We can also compare the best number of bins with the ones found using the formula. We will talk about the differences that we see.
table=data.frame(number_bins, bin_widths, freeman_width, freeman_bins)
table
| number_bins | bin_widths | freeman_width | freeman_bins |
|---|---|---|---|
| 30 | 0.1 | 0.9669953 | 4 |
| 22 | 0.1 | 0.6327649 | 9 |
| 30 | 0.2 | 0.4840142 | 12 |
| 37 | 0.2 | 0.2660857 | 26 |
It looks like the Freeman bins are far lesser compared to the number of bins that we came up with. The widths in case of Freeman bins are much larger than what we got. The Freeman method provides a more unbiased estimate with an optimal bin size so the number of bins are much lesser compared to the number of bins we selected . The Freeman bins use underlying distribution/densities to make it reliable.

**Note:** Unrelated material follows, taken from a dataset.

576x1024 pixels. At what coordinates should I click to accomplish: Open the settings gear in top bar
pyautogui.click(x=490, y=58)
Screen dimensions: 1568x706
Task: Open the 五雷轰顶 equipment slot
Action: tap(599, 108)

Let us examine more using a built-in dataset in R “faithful”. You can learn more about the dataset using the help options in R.
faithful$waiting
## [1] 79 54 74 62 85 55 88 85 51 85 54 84 78 47 83 52 62 84 52 79 51 47 78
## [24] 69 74 83 55 76 78 79 73 77 66 80 74 52 48 80 59 90 80 58 84 58 73 83
## [47] 64 53 82 59 75 90 54 80 54 83 71 64 77 81 59 84 48 82 60 92 78 78 65
## [70] 73 82 56 79 71 62 76 60 78 76 83 75 82 70 65 73 88 76 80 48 86 60 90
## [93] 50 78 63 72 84 75 51 82 62 88 49 83 81 47 84 52 86 81 75 59 89 79 59
## [116] 81 50 85 59 87 53 69 77 56 88 81 45 82 55 90 45 83 56 89 46 82 51 86
## [139] 53 79 81 60 82 77 76 59 80 49 96 53 77 77 65 81 71 70 81 93 53 89 45
## [162] 86 58 78 66 76 63 88 52 93 49 57 77 68 81 81 73 50 85 74 55 77 83 83
## [185] 51 78 84 46 83 55 81 57 76 84 77 81 87 77 51 78 60 82 91 53 78 46 77
## [208] 84 49 83 71 80 49 75 64 76 53 94 55 76 50 82 54 75 78 79 78 78 70 79
## [231] 70 54 86 50 90 54 54 77 79 64 75 47 86 63 85 82 57 82 67 74 54 83 73
## [254] 73 88 80 71 83 56 79 78 84 58 83 43 60 75 81 46 90 46 74
slider.histogram(faithful$waiting)
## Error in manipulate(plot.hist(num, y, var.name), num = manipulate::slider(1, : The manipulate package must be run from within RStudio
lval(faithful$waiting)
| depth | lo | hi | mids | spreads | |
|---|---|---|---|---|---|
| M | 136.5 | 76 | 76 | 76.0 | 0 |
| H | 68.5 | 58 | 82 | 70.0 | 24 |
| E | 34.5 | 52 | 85 | 68.5 | 33 |
| D | 17.5 | 49 | 88 | 68.5 | 39 |
| C | 9.0 | 46 | 90 | 68.0 | 44 |
| B | 5.0 | 46 | 92 | 69.0 | 46 |
| A | 3.0 | 45 | 93 | 69.0 | 48 |
| Z | 2.0 | 45 | 94 | 69.5 | 49 |
| Y | 1.0 | 43 | 96 | 69.5 | 53 |
binwidth=2*(24/272^(1/3))
hist(faithful$waiting, breaks = min(faithful$waiting) + {0:8}*binwidth)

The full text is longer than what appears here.